Since the Democrats won control of the House in the 2006 elections, Edwards has chaired the Appropriations Military Construction, Veterans Affairs and Related Agencies Subcommittee. In 2007, he reacted cautiously to President Bush’s troop surge. “I have serious concerns about the ability of a U.S. troop surge to solve the sectarian violence. But I think the Congress should be extremely careful before it stops the commander-in-chief from implementing the plan,” he said. Edwards resisted fellow Appropriations subcommittee Chairman John Murtha’s attempt to put readiness requirements into the 2007 war funding bill that would prevent scheduled troops from reaching Iraq, and Murtha’s plan was stopped. On the Appropriations committee in 2007, Edwards helped pass a $10 billion increase for the VA, mostly for veterans’ health care and benefits. Democratic House Speaker Nancy Pelosi has relied heavily on the politically savvy Edwards in reaching out to veterans’ groups. The economic stimulus bill enacted in February 2009 included $8 million for construction projects at the Waco VA hospital.
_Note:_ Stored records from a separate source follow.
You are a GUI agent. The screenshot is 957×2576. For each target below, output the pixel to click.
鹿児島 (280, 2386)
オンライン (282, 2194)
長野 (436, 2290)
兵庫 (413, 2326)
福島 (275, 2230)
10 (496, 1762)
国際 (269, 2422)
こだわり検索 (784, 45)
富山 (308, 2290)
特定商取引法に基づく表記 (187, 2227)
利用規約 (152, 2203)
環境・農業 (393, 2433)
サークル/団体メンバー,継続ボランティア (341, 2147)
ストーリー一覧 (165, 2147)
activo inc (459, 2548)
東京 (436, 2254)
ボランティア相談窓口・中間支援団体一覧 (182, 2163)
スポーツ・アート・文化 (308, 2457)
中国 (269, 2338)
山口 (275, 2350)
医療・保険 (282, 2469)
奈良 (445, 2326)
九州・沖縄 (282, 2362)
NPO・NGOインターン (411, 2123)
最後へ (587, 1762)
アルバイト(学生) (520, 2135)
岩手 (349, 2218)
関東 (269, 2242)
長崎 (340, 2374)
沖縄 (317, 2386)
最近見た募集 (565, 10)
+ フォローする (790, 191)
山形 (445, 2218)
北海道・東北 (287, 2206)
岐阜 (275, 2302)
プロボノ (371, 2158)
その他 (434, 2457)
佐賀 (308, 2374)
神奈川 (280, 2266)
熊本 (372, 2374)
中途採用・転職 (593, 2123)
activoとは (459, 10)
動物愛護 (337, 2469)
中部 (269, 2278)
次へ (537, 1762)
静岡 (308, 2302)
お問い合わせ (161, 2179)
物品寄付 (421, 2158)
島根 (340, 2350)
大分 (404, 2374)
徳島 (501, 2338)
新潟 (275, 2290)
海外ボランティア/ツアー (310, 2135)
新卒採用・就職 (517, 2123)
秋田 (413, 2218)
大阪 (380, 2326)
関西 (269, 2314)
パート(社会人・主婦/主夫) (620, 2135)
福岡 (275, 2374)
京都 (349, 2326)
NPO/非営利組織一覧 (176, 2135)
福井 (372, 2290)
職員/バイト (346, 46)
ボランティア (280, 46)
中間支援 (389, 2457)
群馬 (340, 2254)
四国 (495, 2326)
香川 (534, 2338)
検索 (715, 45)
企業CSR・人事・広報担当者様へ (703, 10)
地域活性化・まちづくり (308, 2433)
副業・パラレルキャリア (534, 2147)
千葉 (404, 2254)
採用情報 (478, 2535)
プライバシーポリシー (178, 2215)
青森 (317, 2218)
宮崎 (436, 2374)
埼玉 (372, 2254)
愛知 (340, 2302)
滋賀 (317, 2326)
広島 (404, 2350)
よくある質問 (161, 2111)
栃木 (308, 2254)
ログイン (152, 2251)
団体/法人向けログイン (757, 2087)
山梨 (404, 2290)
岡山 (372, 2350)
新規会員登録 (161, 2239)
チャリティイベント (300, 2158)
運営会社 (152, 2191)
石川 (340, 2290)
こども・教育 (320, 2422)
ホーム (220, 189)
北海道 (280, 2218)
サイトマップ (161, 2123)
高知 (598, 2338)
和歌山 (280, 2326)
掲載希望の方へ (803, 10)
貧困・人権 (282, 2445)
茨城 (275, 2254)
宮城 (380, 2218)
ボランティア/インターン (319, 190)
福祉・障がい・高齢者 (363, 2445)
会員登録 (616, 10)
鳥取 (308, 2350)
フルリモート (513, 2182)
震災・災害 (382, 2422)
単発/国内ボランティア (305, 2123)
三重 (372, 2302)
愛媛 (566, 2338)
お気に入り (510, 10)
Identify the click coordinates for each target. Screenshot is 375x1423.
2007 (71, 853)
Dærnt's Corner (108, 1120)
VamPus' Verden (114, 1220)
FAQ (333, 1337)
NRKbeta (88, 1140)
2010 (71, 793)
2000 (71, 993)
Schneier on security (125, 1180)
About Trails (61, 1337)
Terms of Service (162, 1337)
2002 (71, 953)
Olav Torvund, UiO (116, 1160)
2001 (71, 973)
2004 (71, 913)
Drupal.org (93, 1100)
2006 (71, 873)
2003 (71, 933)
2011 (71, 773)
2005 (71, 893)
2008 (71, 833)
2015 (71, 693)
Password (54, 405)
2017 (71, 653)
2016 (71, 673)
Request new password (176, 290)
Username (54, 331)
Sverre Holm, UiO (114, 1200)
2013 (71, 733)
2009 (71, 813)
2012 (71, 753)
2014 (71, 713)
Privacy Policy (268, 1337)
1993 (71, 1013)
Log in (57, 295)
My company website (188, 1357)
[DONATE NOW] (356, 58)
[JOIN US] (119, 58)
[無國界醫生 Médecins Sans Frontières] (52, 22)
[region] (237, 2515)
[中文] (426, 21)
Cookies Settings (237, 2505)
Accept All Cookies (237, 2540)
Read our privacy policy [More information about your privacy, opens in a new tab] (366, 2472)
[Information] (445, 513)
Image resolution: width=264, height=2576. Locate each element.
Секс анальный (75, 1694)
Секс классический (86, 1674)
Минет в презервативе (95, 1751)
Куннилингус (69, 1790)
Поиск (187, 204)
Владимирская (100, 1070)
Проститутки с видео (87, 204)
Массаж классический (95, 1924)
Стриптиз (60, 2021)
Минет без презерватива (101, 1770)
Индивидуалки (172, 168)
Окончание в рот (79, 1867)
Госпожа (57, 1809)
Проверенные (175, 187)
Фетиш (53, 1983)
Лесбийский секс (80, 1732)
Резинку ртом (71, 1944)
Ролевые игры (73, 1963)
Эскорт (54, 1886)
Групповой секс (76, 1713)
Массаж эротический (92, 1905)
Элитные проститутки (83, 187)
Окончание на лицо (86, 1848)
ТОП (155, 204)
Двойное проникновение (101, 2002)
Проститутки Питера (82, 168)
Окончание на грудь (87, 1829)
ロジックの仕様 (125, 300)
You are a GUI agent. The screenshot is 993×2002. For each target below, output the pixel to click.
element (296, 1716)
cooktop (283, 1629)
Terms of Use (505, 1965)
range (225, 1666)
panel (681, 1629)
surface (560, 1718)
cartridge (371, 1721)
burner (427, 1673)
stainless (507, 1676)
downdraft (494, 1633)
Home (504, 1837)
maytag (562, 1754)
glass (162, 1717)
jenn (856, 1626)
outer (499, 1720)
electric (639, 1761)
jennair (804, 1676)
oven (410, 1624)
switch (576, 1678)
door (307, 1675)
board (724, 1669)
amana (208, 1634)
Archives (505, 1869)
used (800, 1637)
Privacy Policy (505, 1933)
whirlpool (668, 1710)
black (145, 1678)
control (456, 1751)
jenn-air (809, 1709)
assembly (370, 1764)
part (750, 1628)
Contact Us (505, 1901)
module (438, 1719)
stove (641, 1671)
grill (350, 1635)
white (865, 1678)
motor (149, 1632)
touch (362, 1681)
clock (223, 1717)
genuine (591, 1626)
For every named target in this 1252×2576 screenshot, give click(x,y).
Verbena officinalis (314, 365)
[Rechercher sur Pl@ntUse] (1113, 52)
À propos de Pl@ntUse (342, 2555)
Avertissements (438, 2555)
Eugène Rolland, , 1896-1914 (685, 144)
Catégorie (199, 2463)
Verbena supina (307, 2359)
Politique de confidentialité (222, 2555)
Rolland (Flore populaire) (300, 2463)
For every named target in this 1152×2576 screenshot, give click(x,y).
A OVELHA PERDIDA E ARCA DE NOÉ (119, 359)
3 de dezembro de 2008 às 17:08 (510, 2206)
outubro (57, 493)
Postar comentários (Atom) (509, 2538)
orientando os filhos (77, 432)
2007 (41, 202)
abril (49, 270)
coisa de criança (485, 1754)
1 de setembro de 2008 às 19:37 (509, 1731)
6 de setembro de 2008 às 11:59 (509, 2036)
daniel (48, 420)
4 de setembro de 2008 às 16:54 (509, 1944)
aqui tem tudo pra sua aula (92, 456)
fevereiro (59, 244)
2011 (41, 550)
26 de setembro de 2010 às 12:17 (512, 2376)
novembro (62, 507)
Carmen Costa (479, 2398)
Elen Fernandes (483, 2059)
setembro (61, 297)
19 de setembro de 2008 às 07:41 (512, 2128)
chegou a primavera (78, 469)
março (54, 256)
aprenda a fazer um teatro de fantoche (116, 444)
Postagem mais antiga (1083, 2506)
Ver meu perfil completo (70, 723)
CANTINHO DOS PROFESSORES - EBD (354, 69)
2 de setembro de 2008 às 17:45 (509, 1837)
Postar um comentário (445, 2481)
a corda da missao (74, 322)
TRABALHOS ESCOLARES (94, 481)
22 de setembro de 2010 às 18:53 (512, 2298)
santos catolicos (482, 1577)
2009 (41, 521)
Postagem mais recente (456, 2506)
Edwards’ growing influence did not mean an end to Republican efforts to defeat him. In 2006, he faced wealthy Iraq war veteran Van Taylor. Edwards unleashed attacks on Taylor, pointing out that he had only recently moved into the district (although Edwards himself moved from Dallas County to Waco to run in 1990) and asking exactly how much Exxon Mobil stock Taylor owned. Taylor’s disclosure forms said it was between $5 million and $25 million. Taylor spent $1 million of his own money. But in the more Democratic climate of 2006, Edwards won by his widest margin in the decade, 58%-40%. In 2008, his GOP challenger, Robert Curnock, garnered little money or national attention, but he sought to turn to his advantage the Edwards’ support for Democratic presidential candidate Barack Obama. Edwards won 53%-46%. Curnock won Johnson County, but Edwards benefited from a 60%-39% lead in McLennan. In 2008, Pelosi enthusiastically encouraged Obama to place Edwards on his short list of potential vice presidents.